__Stated goal__
Please reproduce the records below, replacing "GUI agent" with "screen assistant" wherever it appears and leaving everything else unchanged.
+++ Input for this task
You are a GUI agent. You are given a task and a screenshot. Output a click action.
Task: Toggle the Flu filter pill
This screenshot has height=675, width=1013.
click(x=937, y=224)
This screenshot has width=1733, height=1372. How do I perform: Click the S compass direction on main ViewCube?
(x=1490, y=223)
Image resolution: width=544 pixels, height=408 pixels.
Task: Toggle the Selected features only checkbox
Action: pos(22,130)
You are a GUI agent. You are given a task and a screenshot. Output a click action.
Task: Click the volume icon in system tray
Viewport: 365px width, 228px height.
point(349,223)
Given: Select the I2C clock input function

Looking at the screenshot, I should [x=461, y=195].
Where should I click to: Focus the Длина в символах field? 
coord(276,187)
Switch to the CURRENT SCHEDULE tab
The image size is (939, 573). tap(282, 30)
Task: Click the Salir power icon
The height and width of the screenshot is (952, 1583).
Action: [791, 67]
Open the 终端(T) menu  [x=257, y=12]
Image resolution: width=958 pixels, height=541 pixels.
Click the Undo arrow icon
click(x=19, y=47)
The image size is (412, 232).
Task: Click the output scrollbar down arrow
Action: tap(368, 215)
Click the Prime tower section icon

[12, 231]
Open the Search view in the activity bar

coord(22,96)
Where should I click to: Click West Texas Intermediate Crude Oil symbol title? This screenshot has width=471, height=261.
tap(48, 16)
++++++
__Correct answer__
You are a screen assistant. You are given a task and a screenshot. Output a click action.
Task: Toggle the Flu filter pill
This screenshot has height=675, width=1013.
click(x=937, y=224)
This screenshot has width=1733, height=1372. How do I perform: Click the S compass direction on main ViewCube?
(x=1490, y=223)
Image resolution: width=544 pixels, height=408 pixels.
Task: Toggle the Selected features only checkbox
Action: pos(22,130)
You are a screen assistant. You are given a task and a screenshot. Output a click action.
Task: Click the volume icon in system tray
Viewport: 365px width, 228px height.
point(349,223)
Given: Select the I2C clock input function

Looking at the screenshot, I should [x=461, y=195].
Where should I click to: Focus the Длина в символах field? 
coord(276,187)
Switch to the CURRENT SCHEDULE tab
The image size is (939, 573). tap(282, 30)
Task: Click the Salir power icon
The height and width of the screenshot is (952, 1583).
Action: [791, 67]
Open the 终端(T) menu  [x=257, y=12]
Image resolution: width=958 pixels, height=541 pixels.
Click the Undo arrow icon
click(x=19, y=47)
The image size is (412, 232).
Task: Click the output scrollbar down arrow
Action: tap(368, 215)
Click the Prime tower section icon

[12, 231]
Open the Search view in the activity bar

coord(22,96)
Where should I click to: Click West Texas Intermediate Crude Oil symbol title? This screenshot has width=471, height=261.
tap(48, 16)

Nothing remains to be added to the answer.